Dans son nouvel ouvrage, "Procureurs en France" qui vient de paraître, le journaliste indépendant Jean-Michel Verne réunit les témoignages de onze procureurs de la République dont quatre anciens magistrats en poste à Marseille.
Une France ingérable. C’est le constat dressé par le journaliste indépendant Jean-Michel Verne dans son dernier livre : Procureurs en France (aux éditions Robert Laffont), paru le 19 octobre. Onze magistrats, dont quatre passés par Marseille, se sont confiés à celui qui a été formateur à l’école nationale de la Magistrature. Des témoignages passionnants et rares qui dépeignent l’évolution de notre société depuis les années 1980.
Terrorisme, drogue, violence
La profession a profondément évolué ces 30 dernières années, note Jean-Michel Vergne. "Avant, le procureur, c'était quelqu'un qui était dans son bureau, qu'on ne dérangeait pas. Quand il y avait une affaire criminelle, on ouvrait une instruction. Aujourd'hui tout a changé". Le procureur peut recevoir 400 appels par jour, il gère 90 % des dossiers par enquête préliminaire, et il choisit son service de police pour enquêter. "C'est lui qui est aux manettes", résume-t-il.

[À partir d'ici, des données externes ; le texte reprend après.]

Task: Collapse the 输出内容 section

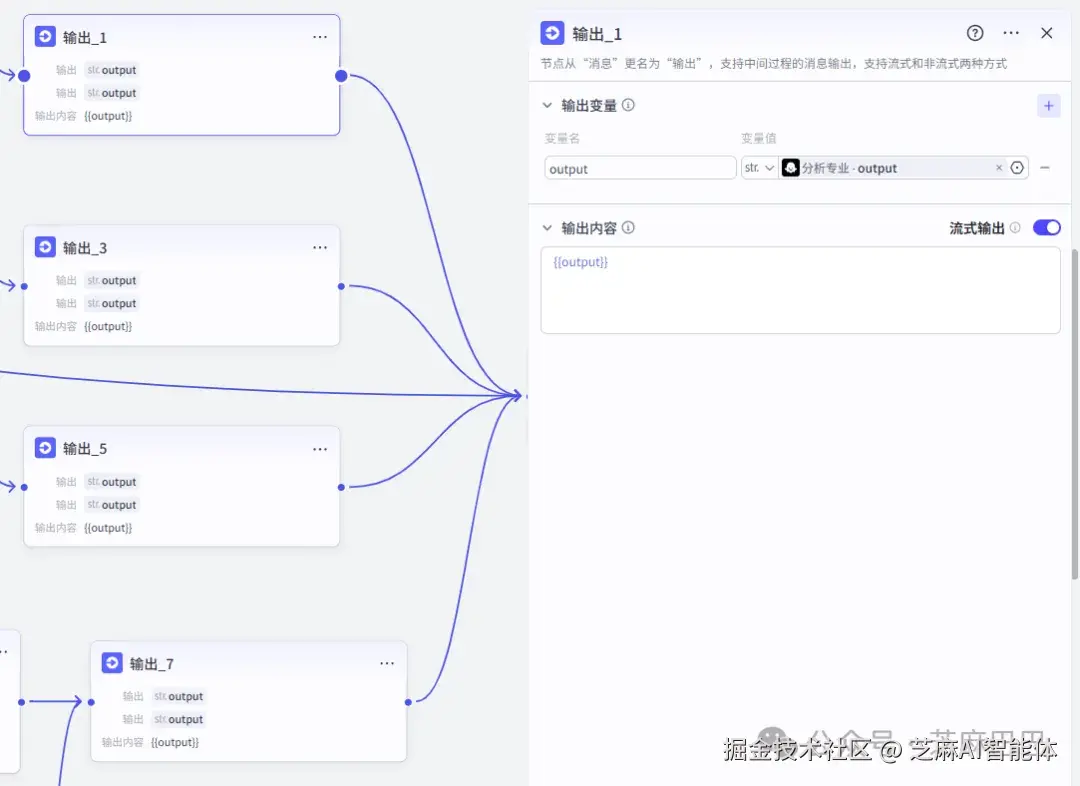Action: tap(547, 227)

"On voit très bien qu'à partir des années 2015, il y a une fracture, on a des problèmes de terrorisme qui deviennent de plus en plus importants, on a des problèmes de drogue qui gangrènent la société française, on a des problèmes de violence intrafamiliale qui ont augmenté de 70% en deux ans, on a la consommation de cocaïne qui augmente de 30 % en Europe", souligne l'auteur.
Marseille, une ville à part
Des trafics de drogue et une violence qui touchent particulièrement Marseille, passage obligé pour les procureurs de la République "qui veulent grimper dans la hiérarchie" de la magistrature, selon l'auteur. Une expérience marquante, choquante parfois.

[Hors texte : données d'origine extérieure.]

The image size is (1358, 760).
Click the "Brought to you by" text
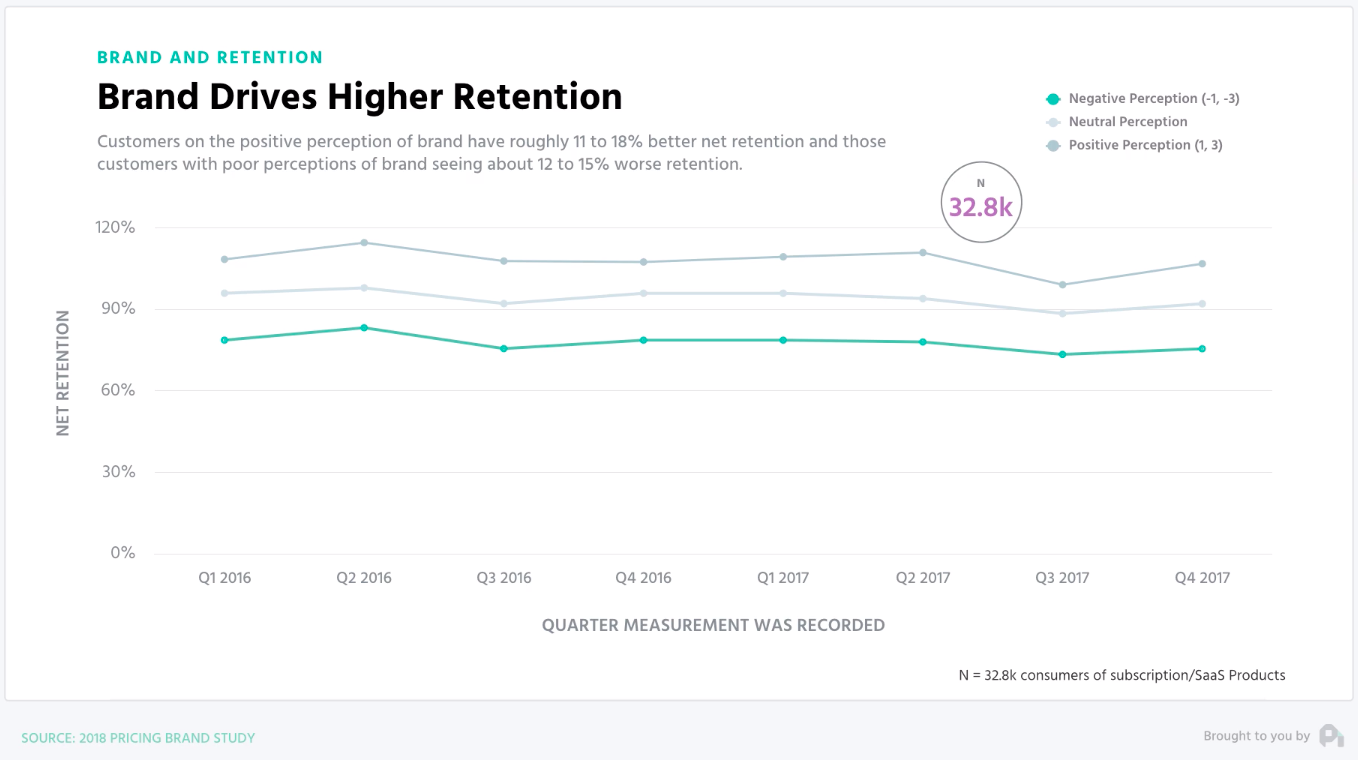(1256, 736)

Arrivée en 2020, Dominique Laurens, première femme en poste à Marseille, raconte ce qu'elle a vécu. "Je suis indignée par la violence qui s'exprime à Marseille. Je n'ai jamais vu cela ailleurs, la gratuité du geste, la cruauté, la sauvagerie. Cette hyperviolence contraste avec la carte postale touristique de la ville décrit comme the place to be", confie la magistrate, qui vient d'être nommée procureure près la cour d'appel de Reims et remplacée par Nicolas Bessone.
Une justice engorgée
Trop d’affaires en cours, la situation est devenue ingérable.
La justice, engorgée jusqu’à l’asphyxie, ne parvient plus, faute de moyens, à gérer le flot de trois millions de procédures endormies qui s’amassent dans les commissariats.

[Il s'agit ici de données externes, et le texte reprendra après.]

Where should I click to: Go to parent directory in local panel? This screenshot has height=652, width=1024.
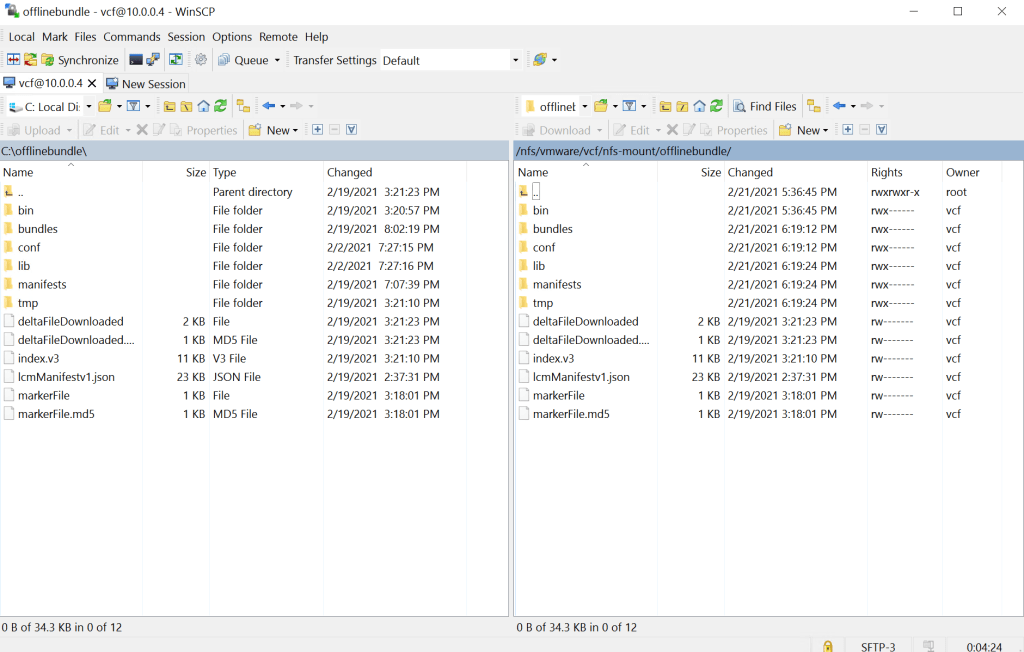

Jean-Michel VerneExtrait "Procureurs de France".
Malgré ce chiffre, les procureurs que le journaliste a interrogés sont opposés à la réforme de la police judiciaire. "Ils avaient auparavant le libre choix du service à saisir et là, il va leur falloir passer par un directeur départemental de la police nationale, un directeur zonale de la police nationale qui vont être reliés au préfet, qui lui va décider quel service pourra ou ne pourra pas être saisi, c'est une atteinte au pouvoir du procureur de la République et une atteinte à la séparation des pouvoirs", explique Jean-Michel Verne. A travers leurs parcours, les procureurs interviewés racontent de l’intérieur quelques-unes des plus grandes affaires judiciaires françaises de ces dernières années.